> **Task data**:
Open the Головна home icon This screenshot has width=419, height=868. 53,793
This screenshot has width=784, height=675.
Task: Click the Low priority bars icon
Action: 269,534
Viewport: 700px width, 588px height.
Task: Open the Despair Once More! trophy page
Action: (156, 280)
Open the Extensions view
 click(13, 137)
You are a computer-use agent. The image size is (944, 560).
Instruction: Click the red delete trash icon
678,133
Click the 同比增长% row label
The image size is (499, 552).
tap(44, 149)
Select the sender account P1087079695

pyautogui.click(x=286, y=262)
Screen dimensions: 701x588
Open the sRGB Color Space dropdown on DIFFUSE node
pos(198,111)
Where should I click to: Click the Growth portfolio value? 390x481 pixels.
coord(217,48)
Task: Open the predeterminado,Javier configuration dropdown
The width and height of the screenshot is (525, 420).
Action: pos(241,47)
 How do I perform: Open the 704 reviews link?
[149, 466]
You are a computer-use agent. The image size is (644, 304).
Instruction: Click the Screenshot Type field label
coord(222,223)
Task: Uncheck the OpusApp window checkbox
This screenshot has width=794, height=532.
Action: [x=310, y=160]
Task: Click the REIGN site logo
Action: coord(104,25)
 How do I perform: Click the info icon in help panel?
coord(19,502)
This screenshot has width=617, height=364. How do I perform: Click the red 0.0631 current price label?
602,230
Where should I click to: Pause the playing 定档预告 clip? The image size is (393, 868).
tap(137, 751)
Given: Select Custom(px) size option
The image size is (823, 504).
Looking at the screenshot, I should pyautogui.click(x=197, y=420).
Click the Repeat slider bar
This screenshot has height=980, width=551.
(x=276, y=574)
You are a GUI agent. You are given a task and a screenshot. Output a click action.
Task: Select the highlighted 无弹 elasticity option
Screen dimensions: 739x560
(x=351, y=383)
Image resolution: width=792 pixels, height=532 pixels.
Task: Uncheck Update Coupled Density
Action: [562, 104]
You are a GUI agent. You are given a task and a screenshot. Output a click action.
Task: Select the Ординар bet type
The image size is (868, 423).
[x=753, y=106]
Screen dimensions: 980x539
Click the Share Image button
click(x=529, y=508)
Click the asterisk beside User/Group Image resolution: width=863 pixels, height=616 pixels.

> **Task instructions**:
A copy of each line in the data above that holds the string "agent" is needed.

> **Reply to the exercise**:
You are a computer-use agent. The image size is (944, 560).
You are a computer-use agent. The image size is (644, 304).
You are a GUI agent. You are given a task and a screenshot. Output a click action.
You are a GUI agent. You are given a task and a screenshot. Output a click action.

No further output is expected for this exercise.